SUPPLIED PASSAGE:
[Start of section]
When Xerxes was assassinated in 465 B.C. He was succeeded by his son Artaxerxes I, but several parts of the empire soon revolted, including Bactria and Egypt. Pharaoh Inaros II defeated Acharmenes, the Persian satrap of Egypt and sent his body to his brother, King Artaxerxes, as an admonition. Pharaoh Inaros II then took control of Lower Egypt and contacted the Greeks who were still officially at war with Persia, for support. Athens responded by sending 200 triremes and 600 troops and together they captured the city of Memphis.

According to the Greek historian Thucydides, Artaxerxes I at first sent his general Megabazus to try and bribe the Spartans into invading Attica, to draw off the Athenian forces from Egypt. When that failed, he placed Megabazus in charge of the army and sent him to Memphis to quell the revolt. Although exact numbers are unknown, Megabazus was most likely in charge of about 25,000 men supported by the Persian navy. Upon his arrival, the Egyptians and Greeks were quickly defeated. Pharaoh Inaros II was taken to Susa and most likely impaled for killing the king's brother.
[End of section]
APPLY WHAT YOU READ:
1/ Condense the paragraph of the passage on the Egyptian revolt that begins "When Xerxes was assassinated" into a shorter version that keeps its main facts.
2/ Copy the passage on the Egyptian revolt between "According to the" and "the king's brother.", inclusive, renaming "Susa" as "Persepolis".

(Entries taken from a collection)
[Start of section]
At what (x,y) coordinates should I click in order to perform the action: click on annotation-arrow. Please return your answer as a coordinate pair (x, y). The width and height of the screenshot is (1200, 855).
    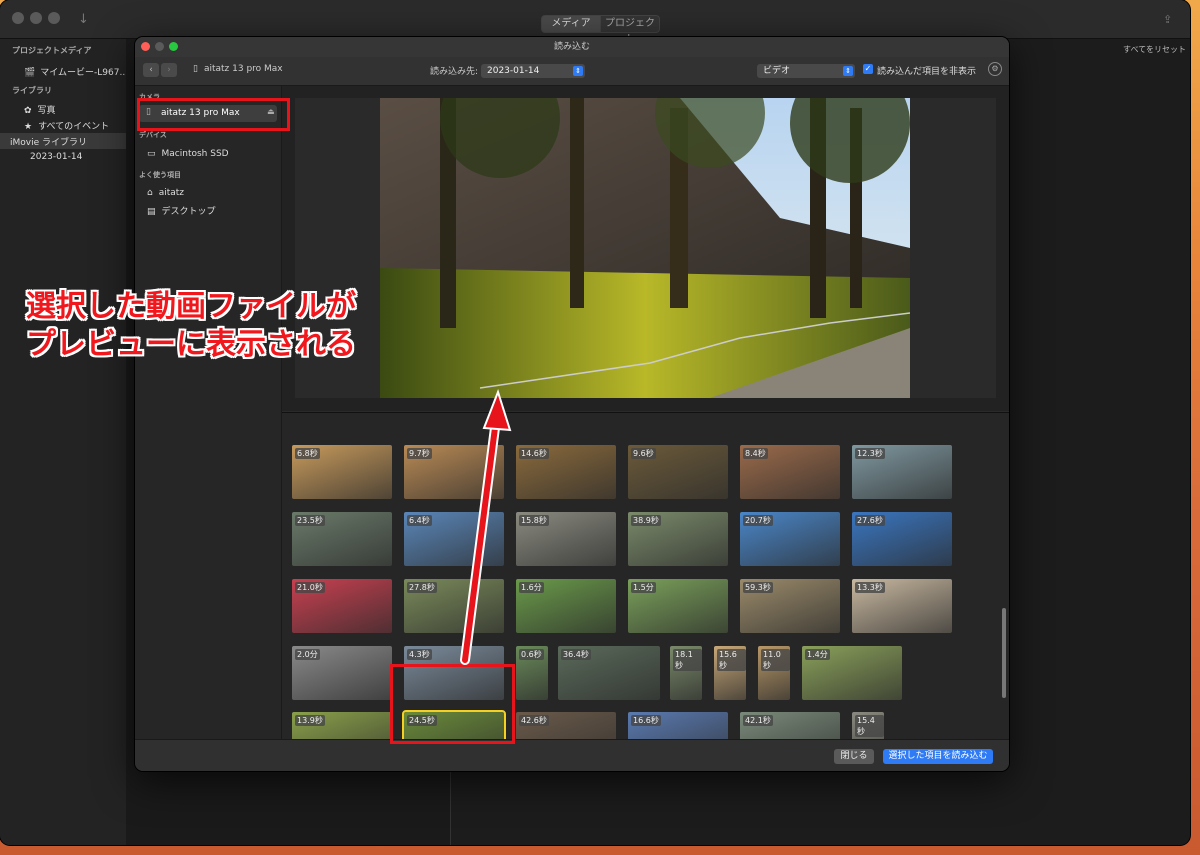
    Looking at the image, I should click on (486, 526).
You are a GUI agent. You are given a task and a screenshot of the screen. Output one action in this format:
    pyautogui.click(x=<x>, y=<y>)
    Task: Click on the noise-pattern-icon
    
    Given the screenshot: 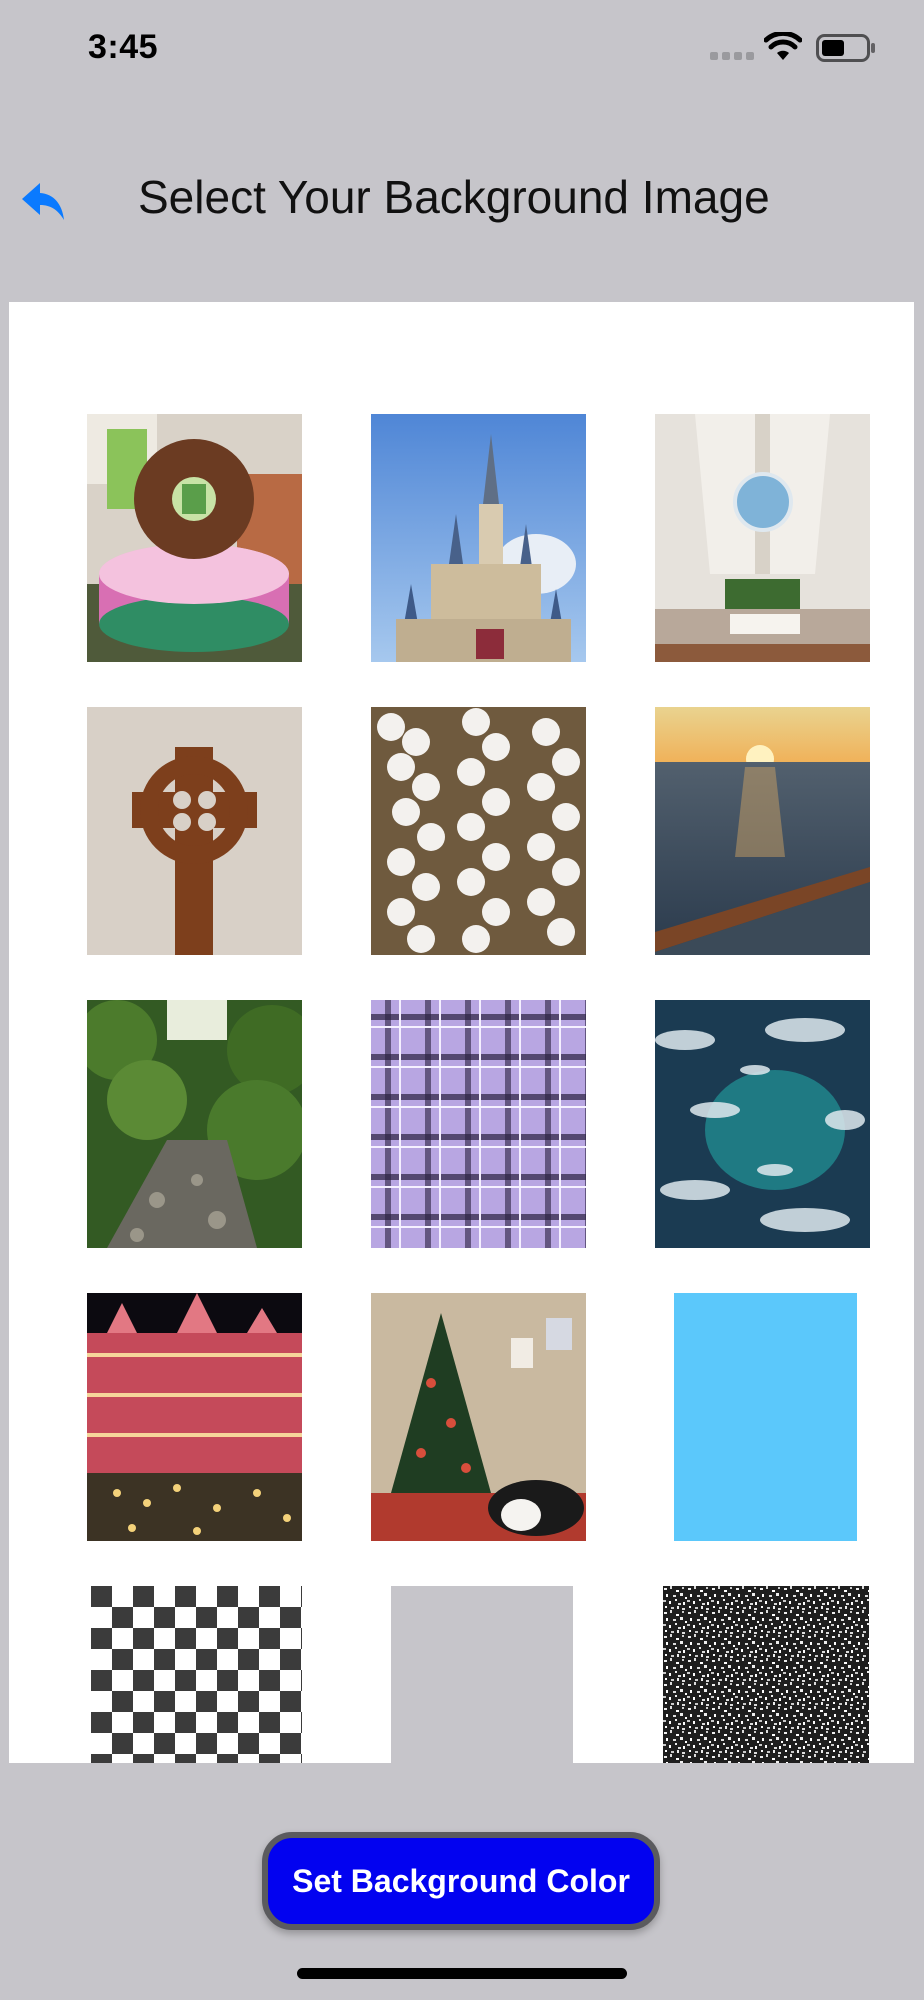 What is the action you would take?
    pyautogui.click(x=766, y=1674)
[End of section]
SOLUTIONS TO THE PROBLEMS:
1/ After Xerxes was assassinated in 465 B.C., his son Artaxerxes I succeeded him, and several parts of the empire, including Bactria and Egypt, soon revolted. Pharaoh Inaros II defeated Acharmenes, the Persian satrap of Egypt, and sent the body to Acharmenes' brother, King Artaxerxes, as an admonition. Inaros then took control of Lower Egypt and asked the Greeks, still officially at war with Persia, for support. Athens sent 200 triremes and 600 troops, and together they captured Memphis.

2/
According to the Greek historian Thucydides, Artaxerxes I at first sent his general Megabazus to try and bribe the Spartans into invading Attica, to draw off the Athenian forces from Egypt. When that failed, he placed Megabazus in charge of the army and sent him to Memphis to quell the revolt. Although exact numbers are unknown, Megabazus was most likely in charge of about 25,000 men supported by the Persian navy. Upon his arrival, the Egyptians and Greeks were quickly defeated. Pharaoh Inaros II was taken to Persepolis and most likely impaled for killing the king's brother.